> Objective:
Reproduce verbatim every line from the one containing "The height and width of the screenshot is (360, 548)." down to the one containing "Action: pos(524,35)", including both of those lines.

> Data for this exercise:
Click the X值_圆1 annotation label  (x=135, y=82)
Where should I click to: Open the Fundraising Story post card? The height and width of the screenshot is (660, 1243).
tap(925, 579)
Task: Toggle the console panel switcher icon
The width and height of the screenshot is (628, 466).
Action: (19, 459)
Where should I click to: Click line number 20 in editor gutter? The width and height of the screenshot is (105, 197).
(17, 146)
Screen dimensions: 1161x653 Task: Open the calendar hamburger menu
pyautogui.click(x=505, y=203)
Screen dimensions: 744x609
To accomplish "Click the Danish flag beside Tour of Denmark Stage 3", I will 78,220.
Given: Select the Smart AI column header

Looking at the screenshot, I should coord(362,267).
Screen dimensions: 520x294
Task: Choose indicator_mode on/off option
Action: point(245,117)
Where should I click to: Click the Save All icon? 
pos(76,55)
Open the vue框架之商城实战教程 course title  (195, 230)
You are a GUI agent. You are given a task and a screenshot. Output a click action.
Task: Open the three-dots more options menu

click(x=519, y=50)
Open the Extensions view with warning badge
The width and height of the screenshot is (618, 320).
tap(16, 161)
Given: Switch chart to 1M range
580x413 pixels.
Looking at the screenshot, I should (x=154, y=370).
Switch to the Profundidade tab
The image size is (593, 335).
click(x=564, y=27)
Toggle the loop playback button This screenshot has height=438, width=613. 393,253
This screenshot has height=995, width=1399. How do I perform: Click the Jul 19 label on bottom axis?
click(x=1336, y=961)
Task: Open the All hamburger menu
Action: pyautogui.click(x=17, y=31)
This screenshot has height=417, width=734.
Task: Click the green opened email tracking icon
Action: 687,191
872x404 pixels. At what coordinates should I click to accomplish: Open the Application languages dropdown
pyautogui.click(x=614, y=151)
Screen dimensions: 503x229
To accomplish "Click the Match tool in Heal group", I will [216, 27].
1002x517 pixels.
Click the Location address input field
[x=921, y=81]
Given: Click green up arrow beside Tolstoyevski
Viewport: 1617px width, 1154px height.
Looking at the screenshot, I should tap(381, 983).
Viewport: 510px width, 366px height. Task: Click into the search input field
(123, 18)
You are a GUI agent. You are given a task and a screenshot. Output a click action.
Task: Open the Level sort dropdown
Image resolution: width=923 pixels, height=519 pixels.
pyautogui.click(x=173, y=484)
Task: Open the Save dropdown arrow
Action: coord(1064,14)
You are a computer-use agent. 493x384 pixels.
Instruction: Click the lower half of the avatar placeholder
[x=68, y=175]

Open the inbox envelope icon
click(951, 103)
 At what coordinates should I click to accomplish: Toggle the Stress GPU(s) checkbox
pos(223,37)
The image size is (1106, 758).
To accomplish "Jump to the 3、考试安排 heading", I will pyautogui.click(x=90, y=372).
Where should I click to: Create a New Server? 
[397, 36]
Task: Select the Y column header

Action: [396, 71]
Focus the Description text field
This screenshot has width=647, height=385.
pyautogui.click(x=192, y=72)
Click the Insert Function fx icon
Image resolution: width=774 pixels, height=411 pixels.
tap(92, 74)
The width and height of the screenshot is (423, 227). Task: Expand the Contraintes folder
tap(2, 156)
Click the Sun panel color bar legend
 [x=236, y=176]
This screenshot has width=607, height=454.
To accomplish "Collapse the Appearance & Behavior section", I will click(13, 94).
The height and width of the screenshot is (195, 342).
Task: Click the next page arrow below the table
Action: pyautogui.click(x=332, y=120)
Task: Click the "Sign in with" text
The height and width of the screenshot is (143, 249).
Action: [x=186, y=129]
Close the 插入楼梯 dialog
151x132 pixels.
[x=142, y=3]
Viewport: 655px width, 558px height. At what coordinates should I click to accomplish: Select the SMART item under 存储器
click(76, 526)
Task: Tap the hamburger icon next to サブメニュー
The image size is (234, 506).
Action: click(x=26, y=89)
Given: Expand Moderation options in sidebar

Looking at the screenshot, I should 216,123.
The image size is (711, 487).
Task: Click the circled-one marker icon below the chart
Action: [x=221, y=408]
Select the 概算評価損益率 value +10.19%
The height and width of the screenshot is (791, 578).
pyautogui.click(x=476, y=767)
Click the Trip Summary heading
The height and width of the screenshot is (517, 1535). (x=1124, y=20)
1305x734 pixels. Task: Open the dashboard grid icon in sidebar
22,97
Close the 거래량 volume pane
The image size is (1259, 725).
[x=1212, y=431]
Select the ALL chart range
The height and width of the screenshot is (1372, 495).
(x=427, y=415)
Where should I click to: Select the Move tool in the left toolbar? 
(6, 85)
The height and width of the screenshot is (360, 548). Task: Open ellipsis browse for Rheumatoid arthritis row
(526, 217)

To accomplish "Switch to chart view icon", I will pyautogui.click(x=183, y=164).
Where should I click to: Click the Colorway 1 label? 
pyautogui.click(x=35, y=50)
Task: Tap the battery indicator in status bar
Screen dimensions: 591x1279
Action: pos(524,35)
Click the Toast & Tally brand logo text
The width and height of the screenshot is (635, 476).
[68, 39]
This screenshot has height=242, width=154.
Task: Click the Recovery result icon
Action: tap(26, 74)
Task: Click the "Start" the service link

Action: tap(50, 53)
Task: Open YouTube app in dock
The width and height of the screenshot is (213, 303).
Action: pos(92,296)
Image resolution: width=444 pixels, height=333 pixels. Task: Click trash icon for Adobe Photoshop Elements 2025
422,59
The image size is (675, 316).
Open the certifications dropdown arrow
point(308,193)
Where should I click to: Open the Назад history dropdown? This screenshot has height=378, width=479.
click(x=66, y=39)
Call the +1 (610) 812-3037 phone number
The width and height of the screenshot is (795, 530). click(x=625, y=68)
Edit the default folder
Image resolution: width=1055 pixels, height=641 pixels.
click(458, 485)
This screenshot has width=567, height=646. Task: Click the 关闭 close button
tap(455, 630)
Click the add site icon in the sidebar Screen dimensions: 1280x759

> Result of the task:
The height and width of the screenshot is (360, 548). Task: Open ellipsis browse for Rheumatoid arthritis row
(526, 217)

To accomplish "Switch to chart view icon", I will pyautogui.click(x=183, y=164).
Where should I click to: Click the Colorway 1 label? 
pyautogui.click(x=35, y=50)
Task: Tap the battery indicator in status bar
Screen dimensions: 591x1279
Action: pos(524,35)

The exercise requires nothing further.